In the context of households, the term ‘financial vulnerability’ refers to the ability of those family units to weather financial pressures or shocks. For instance, someone who has had a sufficiently high income over expenditure to build up some savings is less vulnerable than a household whose budget is so tight that they live payday to payday.

Clearly, it’s generally better for a society to try to limit financial vulnerability or at the very least for Governments to understand the level of financial vulnerability within their society and how it’s changing over time. For this purpose, we can draw upon the efforts of Lowell, one of Europe’s largest credit management companies, and Opinium, a leading pollster, who have been producing an index of financial vulnerability in the UK for the last seven years. As this is Debt Awareness Week, it feels a good time to look into this data and what it says about our town.

For anyone who has tracked anything I have written about the financial pressures facing local families, it shouldn’t come as a surprise that Crawley doesn’t perform well on the metric, assessed as having the third highest level of financial vulnerability in the region and consistently performing worse than the UK average on the various components going into the ranking (use and patterns of debt, levels of personal savings, and reliance upon the different forms of social security).

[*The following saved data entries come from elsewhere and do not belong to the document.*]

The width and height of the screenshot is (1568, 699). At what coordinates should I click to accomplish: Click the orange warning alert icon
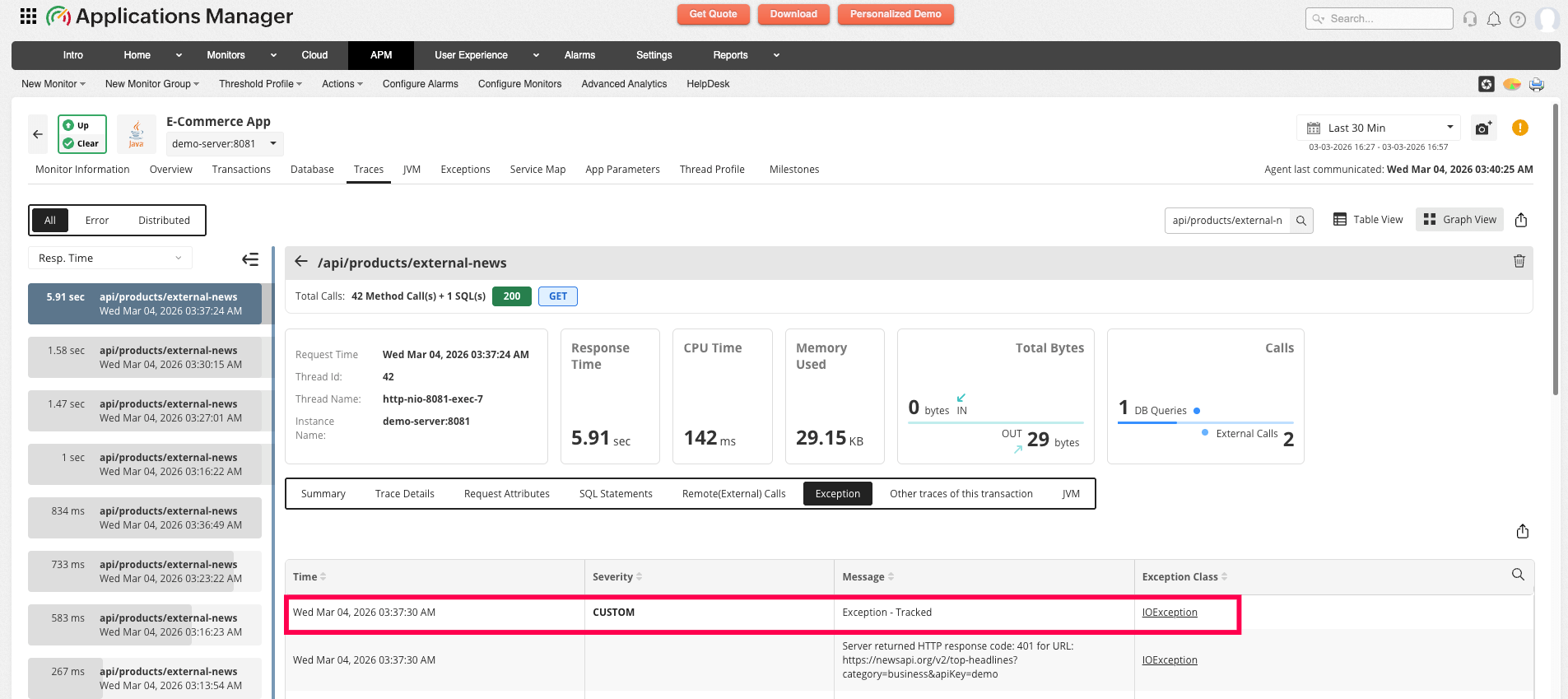tap(1519, 128)
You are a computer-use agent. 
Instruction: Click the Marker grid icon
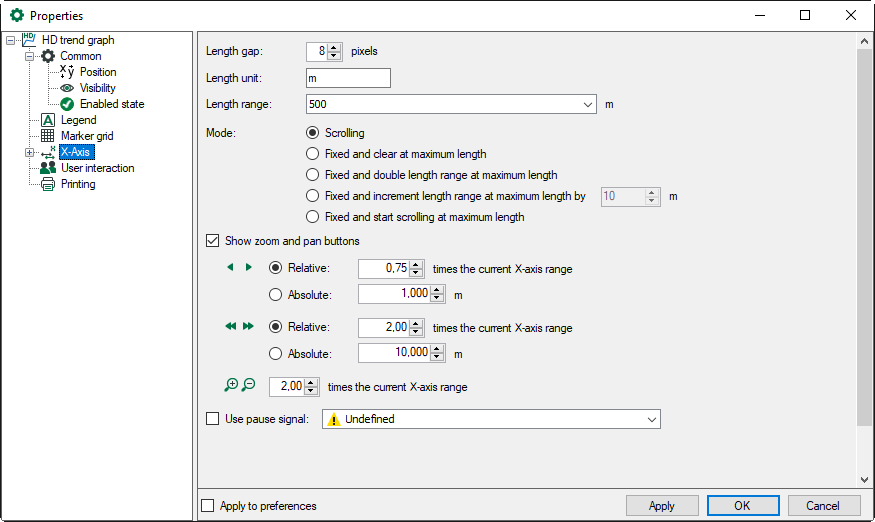(47, 136)
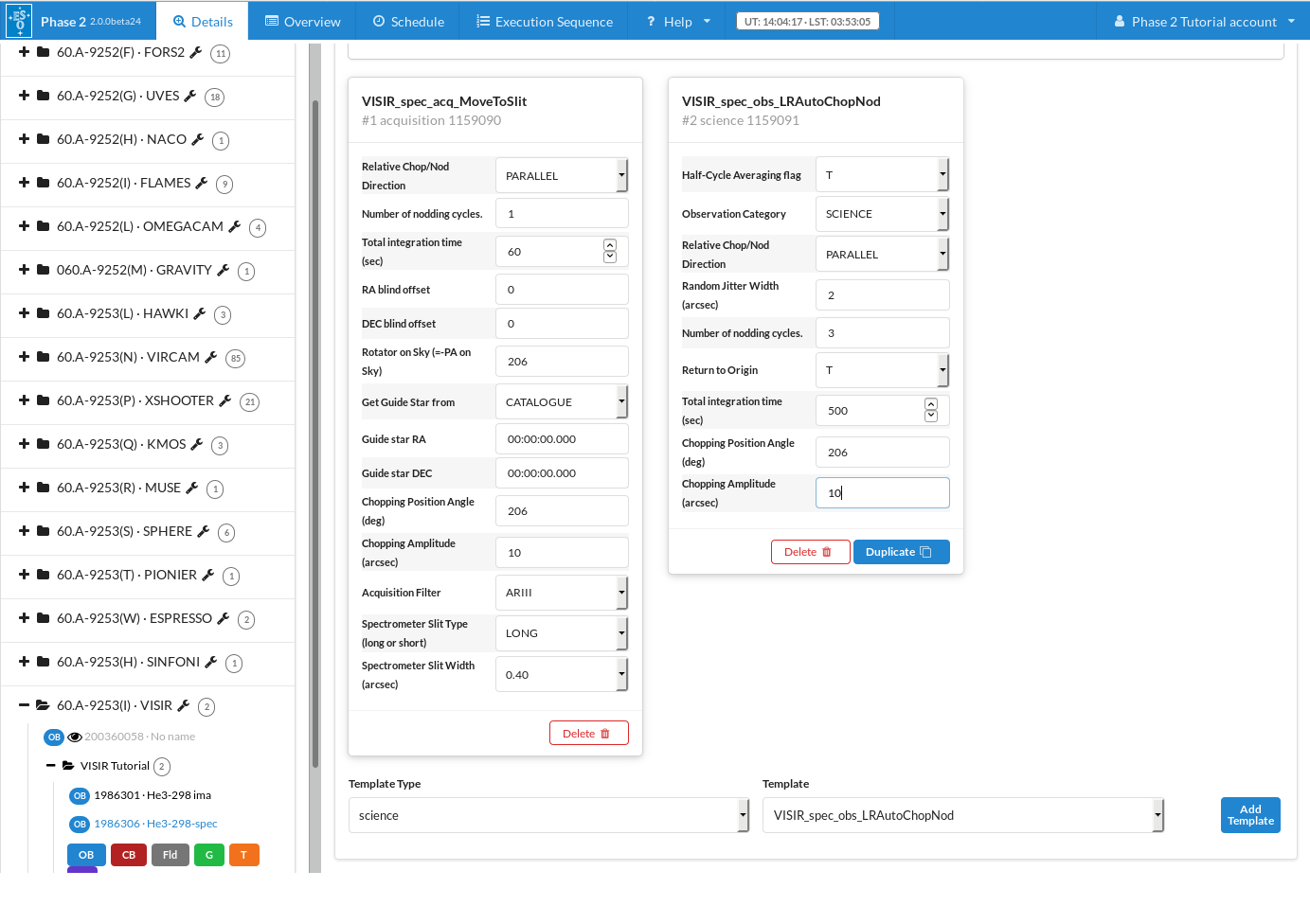Toggle the eye icon on No name OB
Screen dimensions: 1310x924
pyautogui.click(x=75, y=737)

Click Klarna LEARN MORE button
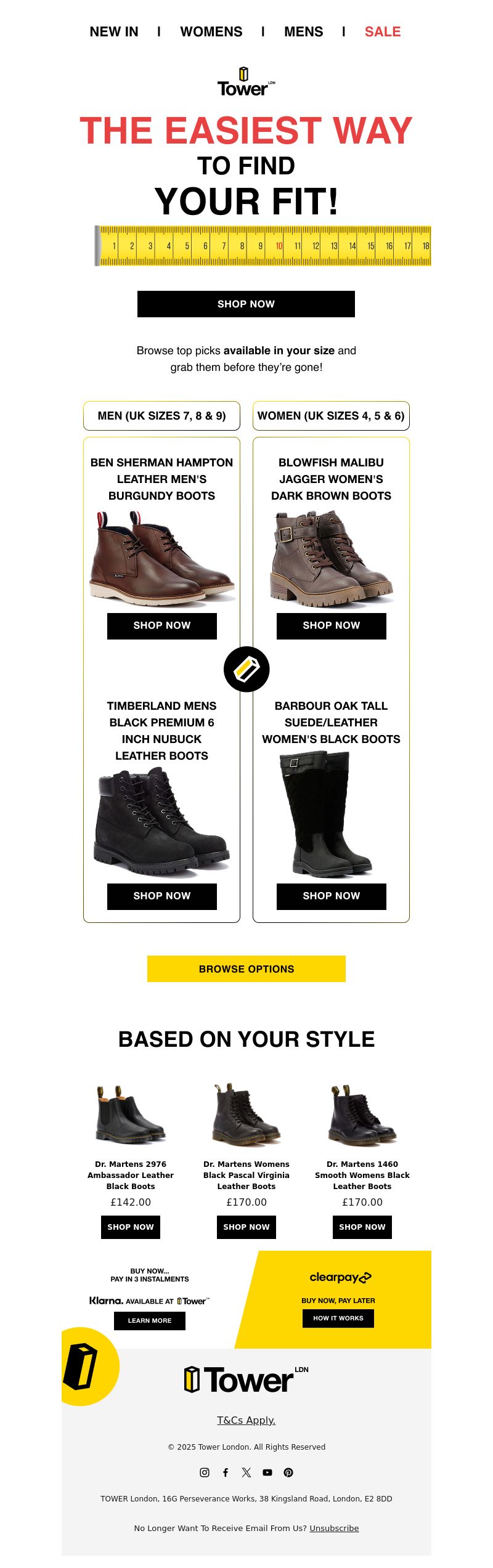(150, 1320)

As I have written about on a number of occasions previously, Crawley survives because of its very high levels of employment mean that families tend to always have money coming in, even if local people’s wages aren’t great, and we have some of the highest costs for essentials in the country.

Unfortunately, that means that people are highly vulnerable to any new hit to their income of necessary expenditure. The end result has been a growth of poverty in Crawley beyond anything we have ever seen before, the majority of which being amongst those in-work.

A Labour Government will deliver a New Deal for Working People within its first 100 days, urgently delivering the changes in the nature of work, helping people to gain greater job security and earn more for their labour. After a decade and a half which has seen fire and rehire, and full-time workers reclassified as self-employed, all to the cost of the average UK worker, these changes cannot come soon enough.